There was evidence from which the following facts might be found. The defendant Lexington Shoe Company, having decided to move its factory from its old location on Silver Street in Manchester to a new location in the Amoskeag yard, made an arrangement with the Sterling Express Company by which the Sterling Express Company agreed to move all the machinery from the old location to the new at a fixed price of $175. In pursuance of this agreement the Sterling Express Company provided a truck and an experienced driver. It was understood that the employees of the Lexington Shoe Company were to remove the machines from their old location and install them in the new, only the supervising of the work of loading them onto the truck of the Sterling Express Company, transporting them to the new location, a distance of three-quarters of a mile, and there supervising their unloading being undertaken by the express company.

The plaintiff, an employee of the Lexington Shoe Company, was directed by his employer to ride in the truck from the new factory location back to the old for the purpose of assisting in loading some racks for transportation to the new factory.
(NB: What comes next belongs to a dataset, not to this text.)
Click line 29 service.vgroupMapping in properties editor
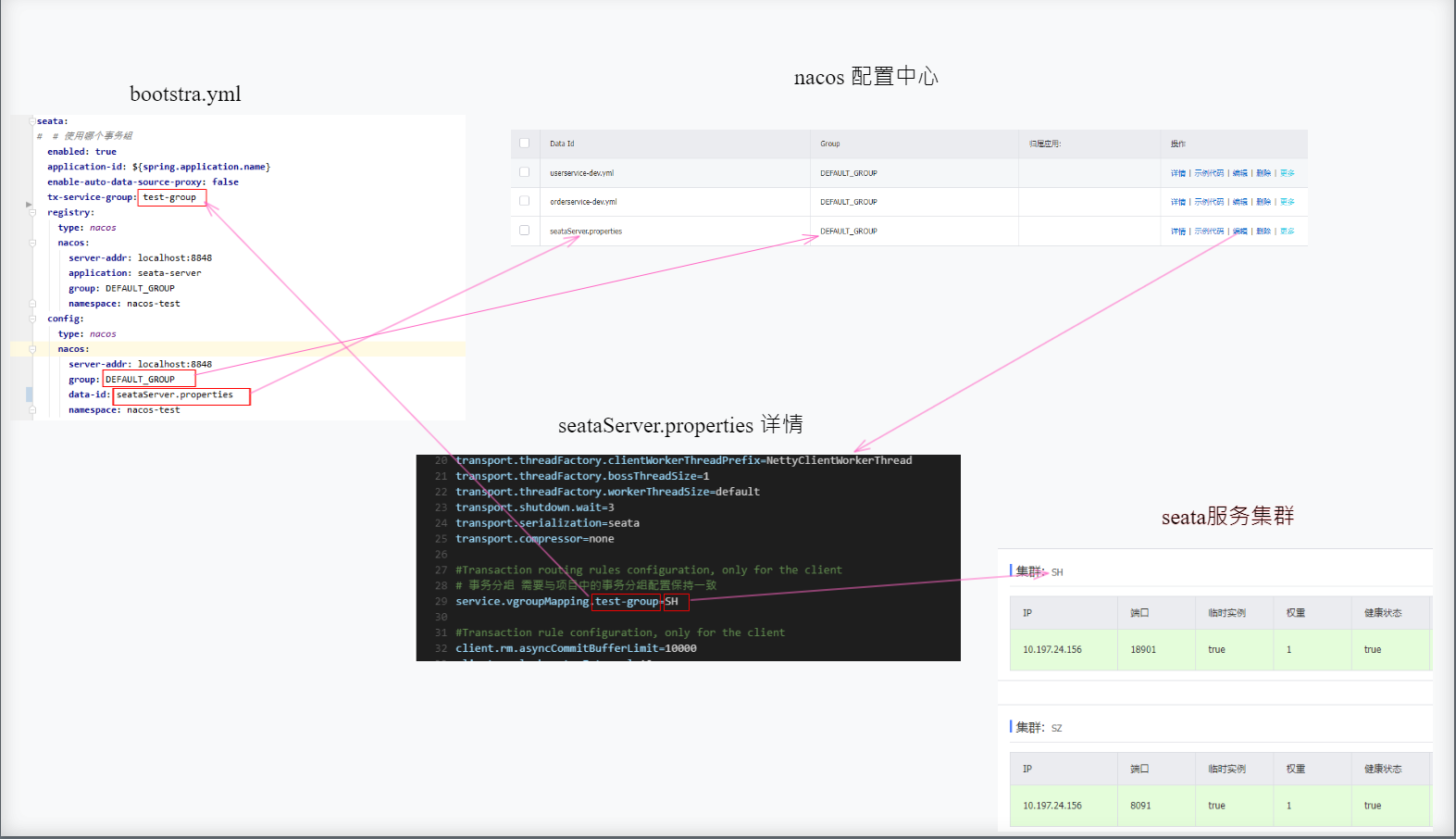click(522, 602)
The truck was not designed for carrying passengers, and during the trip the plaintiff was forced to stand holding onto the side of the truck for support. He was injured by the sudden stopping of the truck in obedience to a traffic signal at an intersection of streets, findably through the negligence of the truck driver.

The defendant Sterling Express Company seeks to avoid liability for the conduct of the truck driver by an application of the "borrowed servant" rule. It contends that it merely furnished the truck and driver to the Lexington Shoe Company to use as it saw fit in the contemplated moving operation and thereby surrendered all control over and responsibility for the conduct of the truck driver to the Shoe Company. This contention cannot be adopted. The managers of the two corporations gave conflicting testimony in regard to the terms of the agreement between them which raised an issue of fact for the jury with reference to the status of the driver. It should have been submitted to the jury under proper instructions and the action of the trial Court in undertaking to decide this issue as a matter of law was error.
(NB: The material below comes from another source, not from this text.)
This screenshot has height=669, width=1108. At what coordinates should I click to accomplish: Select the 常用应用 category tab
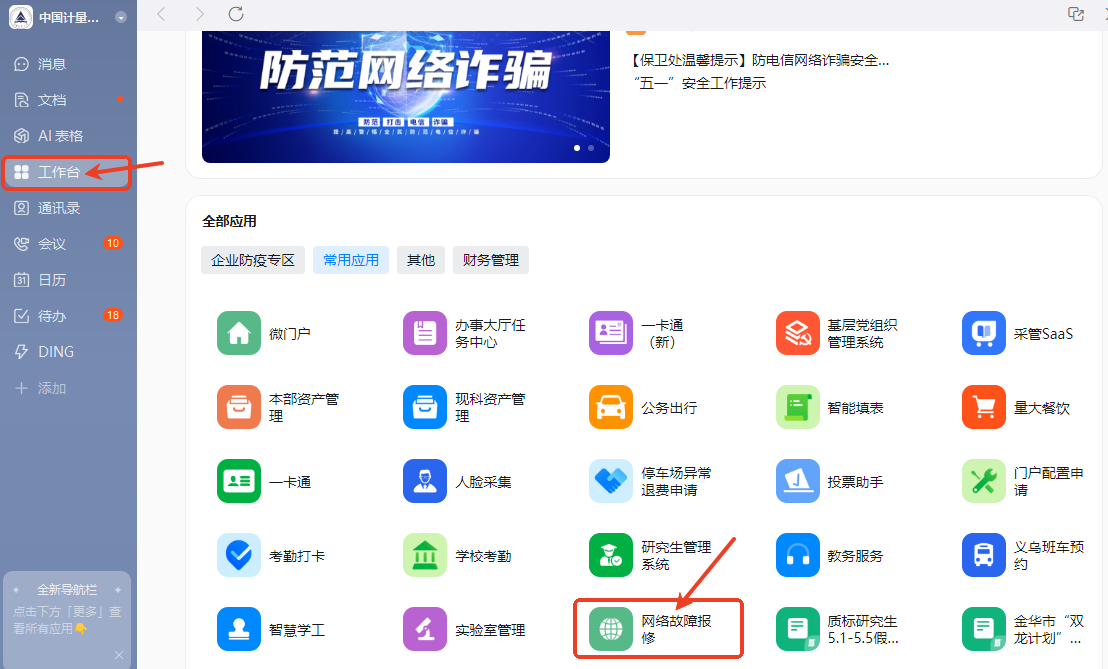pos(351,260)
It appears from the reserved case that "all issues of the defendant *430 Lexington Shoe Company's liability excepting those of the safety of the plaintiff's workplace and the defendant's failure to warn were withdrawn from the jury's consideration. The defendant Lexington Shoe Company excepted to the refusal of the Court to withdraw these two issues from the jury." So far as this ruling withdrew other issues from the jury, it was correct upon the evidence. Whether there was evidence requiring the submission of the issues of the safety of the plaintiff's workplace and the defendant's failure to warn, remains to be considered.

The plaintiff's position is thus stated in his brief: "If reasonable inquiry had been made by the master, it would have learned that this vehicle was equipped with brakes especially designed to handle five or six ton loads, but that, when the truck was empty, except for standing passengers, their application would probably result in a very sudden stop." It "likewise was obliged to anticipate and to know that . . . [its] shoeworkers without experience in the operation of such trucks, unless notified of the special dangers by reason of the combination of an unloaded truck and these particular brakes were likely to be injured." We are unable to accept this line of reasoning. The brakes on the truck were not defective. On the contrary they were described by the driver as being "perfect." A truck thus equipped is not inherently dangerous. "There is nothing inherently dangerous about an automobile, any more than about an axe. Both are harmless so long as no one attempts to use them, and both are likely to injure those who come in contact with them when they are used for the purpose for which they were intended." Danforth v. Fisher, 75 N.H. 111,112. So long as this truck was operated with reasonable care it was perfectly safe for the plaintiff to ride in it, and there was no evidence to charge the Shoe Company with knowledge that the driver was likely to operate it in a dangerous manner. Of the ordinary dangers incident to standing in a moving truck, the plaintiff was fully informed. He testified that he always knew that one had to hold on when standing on a truck in order to keep from falling down. When asked in his deposition if he needed to have anybody tell him to hold on, his reply was, "Why should anybody tell me. I know that I have to hold on." Under these circumstances it could not be found that the defendant was at fault for requiring the plaintiff to ride in the truck or for failing to warn him that it was equipped with powerful brakes. The defendant's exception to the submission of these issues to the jury is, therefore, sustained. *431

The sole cause of the accident was the conduct of the driver. If he were found to be a servant of the Lexington Shoe Company, he was clearly a fellow servant of the plaintiff for whose negligence the Lexington Shoe Company was not responsible. There should, therefore, be judgment for that defendant. If the jury shall find that the driver was the servant of the Sterling Express Company and that his conduct was negligent, there may be judgment against that company alone.

Judgment for the defendant, Lexington Shoe Company, Inc.; New trial as to the defendant, Sterling Express Company, Inc.

MARBLE, C. J., was absent: the others concurred.